Gemächlich taucht er zum Grund und macht mit seiner Schnauze eine kleine Schlammwolke, die vom Ufer in die Tiefe des Sees wegzieht. Er will gerade eine Muschel ausbaggern, als ihm das Herz fast stehen bleibt. Er klammert sich mit einer Schaufel an der weißen Süßwassermuschel fest und rührt sich nicht mehr. Ganz langsam schiebt sich ein riesiges Maul auf ihn zu. Es ist voller Zähne. Sie sind spitz und nach hinten gebogen.
„Das war’s“, denkt der neugierige kleine Maulwurf. „Gleich werde ich gefressen, hoffentlich schmerzt es nicht zu sehr.“
Und während er das noch denkt, gleitet der gelblich braune Hecht langsam, sehr langsam an ihm vorbei.
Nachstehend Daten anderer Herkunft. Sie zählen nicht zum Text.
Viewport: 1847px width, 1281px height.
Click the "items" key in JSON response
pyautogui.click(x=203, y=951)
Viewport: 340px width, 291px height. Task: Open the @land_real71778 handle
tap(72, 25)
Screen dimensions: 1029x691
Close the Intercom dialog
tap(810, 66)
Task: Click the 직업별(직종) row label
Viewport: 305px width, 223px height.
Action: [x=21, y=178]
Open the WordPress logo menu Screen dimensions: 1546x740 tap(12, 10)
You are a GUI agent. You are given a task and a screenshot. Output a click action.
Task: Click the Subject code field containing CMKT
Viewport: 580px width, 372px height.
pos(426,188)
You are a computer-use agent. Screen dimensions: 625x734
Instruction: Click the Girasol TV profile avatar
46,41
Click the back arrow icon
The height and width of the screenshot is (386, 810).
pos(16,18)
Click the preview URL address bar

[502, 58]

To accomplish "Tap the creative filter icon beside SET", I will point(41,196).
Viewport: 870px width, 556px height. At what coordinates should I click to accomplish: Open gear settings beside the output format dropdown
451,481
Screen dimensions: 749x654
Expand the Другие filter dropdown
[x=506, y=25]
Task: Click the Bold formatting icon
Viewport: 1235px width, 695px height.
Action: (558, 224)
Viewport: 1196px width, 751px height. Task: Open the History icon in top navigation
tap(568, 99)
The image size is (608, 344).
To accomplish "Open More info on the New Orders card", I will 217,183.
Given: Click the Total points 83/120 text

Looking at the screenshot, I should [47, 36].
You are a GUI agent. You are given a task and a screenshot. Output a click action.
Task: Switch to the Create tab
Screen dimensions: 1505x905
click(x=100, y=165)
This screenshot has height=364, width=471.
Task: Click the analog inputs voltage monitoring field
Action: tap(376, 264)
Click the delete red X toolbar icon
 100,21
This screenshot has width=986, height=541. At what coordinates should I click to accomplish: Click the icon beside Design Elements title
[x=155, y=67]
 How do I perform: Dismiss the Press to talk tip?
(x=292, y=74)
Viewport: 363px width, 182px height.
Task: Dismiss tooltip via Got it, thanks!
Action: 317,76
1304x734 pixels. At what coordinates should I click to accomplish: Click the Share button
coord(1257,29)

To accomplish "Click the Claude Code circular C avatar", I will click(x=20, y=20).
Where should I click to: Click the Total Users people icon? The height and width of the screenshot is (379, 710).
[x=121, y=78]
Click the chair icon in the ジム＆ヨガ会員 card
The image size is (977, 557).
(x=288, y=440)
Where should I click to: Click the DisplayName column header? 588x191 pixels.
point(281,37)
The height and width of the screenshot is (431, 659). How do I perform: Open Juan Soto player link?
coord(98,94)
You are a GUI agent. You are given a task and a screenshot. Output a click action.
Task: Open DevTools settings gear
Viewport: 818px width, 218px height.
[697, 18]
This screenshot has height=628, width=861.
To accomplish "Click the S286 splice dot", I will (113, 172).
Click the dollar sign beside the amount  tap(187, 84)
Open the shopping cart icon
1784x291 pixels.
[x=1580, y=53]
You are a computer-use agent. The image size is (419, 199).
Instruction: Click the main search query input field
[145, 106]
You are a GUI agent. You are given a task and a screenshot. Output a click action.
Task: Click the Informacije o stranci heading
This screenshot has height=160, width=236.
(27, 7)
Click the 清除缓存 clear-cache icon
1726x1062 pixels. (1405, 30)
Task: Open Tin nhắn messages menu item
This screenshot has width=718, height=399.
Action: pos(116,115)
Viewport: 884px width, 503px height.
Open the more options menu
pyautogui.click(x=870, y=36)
Der Maulwurf sieht in das schwarze unbewegliche Hechtauge, das vorbeiwandert. Er hat nicht den Eindruck, dass er sich mit dem Hecht so freundlich unterhalten kann, wie vorhin mit dem Frosch. Der kleine Maulwurf fühlt sich unendlich erleichtert, als der Hecht vorbeigezogen ist.
Als er wieder Luft zum Atmen und Überlegen hat, beschließt der neugierige kleine Maulwurf, kein Wassertier zu sein. An Land macht er sich sogleich auf den Heimweg zu der Maulwurfswiese, denn im Garten der Menschen hat er nun genug erlebt, zumindest für heute.